A pole is attached by an un-actuated joint to a cart, which moves along a frictionless track.
The system is controlled by applying a force of +1 or -1 to the cart.
The pendulum starts upright, and the goal is to prevent it from falling over.
A reward of +1 is provided for every timestep that the pole remains upright.
The episode ends when the pole is more than 15 degrees from vertical,
or the cart moves more than 2.4 units from the center.
An agent attempting to balance the pole on the cart.


This section will walk you through the steps of solving the CartPole problem with a deep Q-network. This tutorial is written for python 3.


You must first pip install the following packages: gym keras and numpy

DQN Agent

The first step of our implementation will be creating a DQNAgent object. This object will manage the state of our learning, and is independent of the CartPole problem. It has all the generic parts of a Q-learning agent and can be reused for other deep Q-learning applications.


Start by creating a file and include the following imports:

from keras.layers import Input, Dense
from keras.optimizers import RMSprop
from keras.models import Model
from collections import deque


The reason for each import will become apparent as our implementation continues. Next add a blank DQNAgent class with an empty constructor.

class DQNAgent:
    def __init__(self):

This class will take in all of our hyperparemeters, so let's update our constructor to take in those parameters. We also provide some default values for some of those hyperparameters.

class DQNAgent:
    def __init__(self, input_dim, output_dim, learning_rate=.005,
            mem_size=50000, batch_size=64, gamma=.99, explore_start=1.0, explore_stop=.01, decay_rate=.0005):
  • input_dim is the number of input nodes for our DQN.
  • output_dim is the number of output nodes for our DQN.
  • learning_rate is a Keras parameter for our network describing how much we value new information.
  • mem_size is the maximum number of instances allowed in our bucket for experience replay.
  • batch_size is the number of experience tuples we train our model on each replay event.
  • gamma is our discount factor for the Bellman equation update.
  • explore_start is the initial exploration probability.
  • explore_stop is the lowest the exploration probability can ever get.
  • decay_rate is the rate at which exploration probability decays.
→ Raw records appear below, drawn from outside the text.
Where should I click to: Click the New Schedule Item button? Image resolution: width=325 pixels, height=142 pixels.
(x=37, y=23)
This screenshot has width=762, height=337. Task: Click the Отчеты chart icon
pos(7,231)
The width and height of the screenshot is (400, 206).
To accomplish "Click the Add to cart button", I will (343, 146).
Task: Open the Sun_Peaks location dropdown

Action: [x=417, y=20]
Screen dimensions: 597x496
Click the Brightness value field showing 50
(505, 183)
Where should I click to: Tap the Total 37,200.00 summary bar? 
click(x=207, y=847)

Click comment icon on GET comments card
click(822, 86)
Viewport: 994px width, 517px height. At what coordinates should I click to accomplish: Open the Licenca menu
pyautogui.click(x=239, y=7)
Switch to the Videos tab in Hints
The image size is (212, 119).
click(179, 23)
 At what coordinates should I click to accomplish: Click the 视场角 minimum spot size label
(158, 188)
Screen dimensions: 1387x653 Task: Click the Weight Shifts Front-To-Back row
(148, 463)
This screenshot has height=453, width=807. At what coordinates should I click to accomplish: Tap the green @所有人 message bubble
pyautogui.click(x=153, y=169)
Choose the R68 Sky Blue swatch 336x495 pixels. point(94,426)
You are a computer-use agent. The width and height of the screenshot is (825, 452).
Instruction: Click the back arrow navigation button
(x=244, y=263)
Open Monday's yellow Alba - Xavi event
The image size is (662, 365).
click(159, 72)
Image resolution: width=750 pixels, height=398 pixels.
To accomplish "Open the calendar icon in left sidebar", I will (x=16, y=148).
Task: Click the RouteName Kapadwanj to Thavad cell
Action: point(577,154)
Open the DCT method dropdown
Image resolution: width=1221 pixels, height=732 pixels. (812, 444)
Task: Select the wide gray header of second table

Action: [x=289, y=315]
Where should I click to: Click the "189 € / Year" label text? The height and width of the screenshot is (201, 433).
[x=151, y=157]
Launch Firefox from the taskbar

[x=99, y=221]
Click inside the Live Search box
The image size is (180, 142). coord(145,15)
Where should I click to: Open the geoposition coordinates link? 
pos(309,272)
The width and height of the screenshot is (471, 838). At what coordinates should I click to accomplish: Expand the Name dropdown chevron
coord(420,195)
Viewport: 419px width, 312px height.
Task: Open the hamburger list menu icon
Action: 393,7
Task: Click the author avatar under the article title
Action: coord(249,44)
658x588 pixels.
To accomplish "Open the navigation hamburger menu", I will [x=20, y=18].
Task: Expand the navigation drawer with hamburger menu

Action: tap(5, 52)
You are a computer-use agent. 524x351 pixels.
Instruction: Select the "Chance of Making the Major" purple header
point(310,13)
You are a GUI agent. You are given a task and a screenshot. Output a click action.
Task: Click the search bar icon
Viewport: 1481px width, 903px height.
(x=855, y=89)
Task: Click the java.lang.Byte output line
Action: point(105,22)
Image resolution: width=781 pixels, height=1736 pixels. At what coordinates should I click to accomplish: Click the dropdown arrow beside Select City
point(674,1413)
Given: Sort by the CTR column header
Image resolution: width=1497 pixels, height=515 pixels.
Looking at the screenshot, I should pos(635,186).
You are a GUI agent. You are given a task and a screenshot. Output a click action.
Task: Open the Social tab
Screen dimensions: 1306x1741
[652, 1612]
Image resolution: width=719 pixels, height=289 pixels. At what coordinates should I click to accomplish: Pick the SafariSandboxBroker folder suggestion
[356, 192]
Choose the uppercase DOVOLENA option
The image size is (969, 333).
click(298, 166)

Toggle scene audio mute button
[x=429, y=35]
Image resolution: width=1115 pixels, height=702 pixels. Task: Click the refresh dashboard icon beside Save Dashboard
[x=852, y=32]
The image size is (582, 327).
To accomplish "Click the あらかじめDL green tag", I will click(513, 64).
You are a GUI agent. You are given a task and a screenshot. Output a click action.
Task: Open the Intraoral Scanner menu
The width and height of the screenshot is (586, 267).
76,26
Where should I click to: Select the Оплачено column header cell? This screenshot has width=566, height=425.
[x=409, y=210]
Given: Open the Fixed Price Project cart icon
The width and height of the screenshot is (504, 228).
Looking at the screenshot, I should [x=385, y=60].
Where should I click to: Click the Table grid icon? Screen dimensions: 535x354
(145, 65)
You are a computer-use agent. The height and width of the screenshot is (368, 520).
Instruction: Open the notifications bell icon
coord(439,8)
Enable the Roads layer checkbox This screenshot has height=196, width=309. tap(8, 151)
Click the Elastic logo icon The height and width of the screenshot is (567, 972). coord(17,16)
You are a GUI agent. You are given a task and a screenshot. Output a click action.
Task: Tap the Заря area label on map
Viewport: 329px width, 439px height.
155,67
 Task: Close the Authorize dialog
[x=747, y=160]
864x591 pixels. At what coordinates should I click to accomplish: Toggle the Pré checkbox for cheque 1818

Now for the next step, we complete our constructor by saving all of these parameters as instance variables, defining a neural network model, and defining a few other parameters.

def __init__(self, input_dim, output_dim, learning_rate=.005,
        mem_size=50000, batch_size=64, gamma=.99, explore_start=1.0, explore_stop=.01, decay_rate=.0005):

    # Save class variables.
    self.learning_rate = learning_rate
    self.mem_size = mem_size
    self.batch_size = batch_size
    self.gamma = gamma
    self.explore_start = explore_start
    self.explore_stop = explore_stop
    self.decay_rate = decay_rate

    # Define other instance variables.
    self.explore_p = explore_start # The current probability of taking a random action.
    self.step = 0 # The number of actions taken by our agent so far. Used to calculate explore_p decay.

    # Define and compile our DQN. This network has 3 layers of 24 nodes. This is sufficient to solve
    # CartPole, but you should definitely tweak the architecture for other implementations.
    input_layer = Input(shape=(input_dim,))
    hl = Dense(24, activation="relu")(input_layer)
    hl = Dense(24, activation="relu")(hl)
    hl = Dense(24, activation="relu")(hl)
    output_layer = Dense(output_dim, activation="linear")(hl)
    self.model = Model(input_layer, output_layer)
    self.model.compile(loss="mse", optimizer=RMSprop(lr=learning_rate))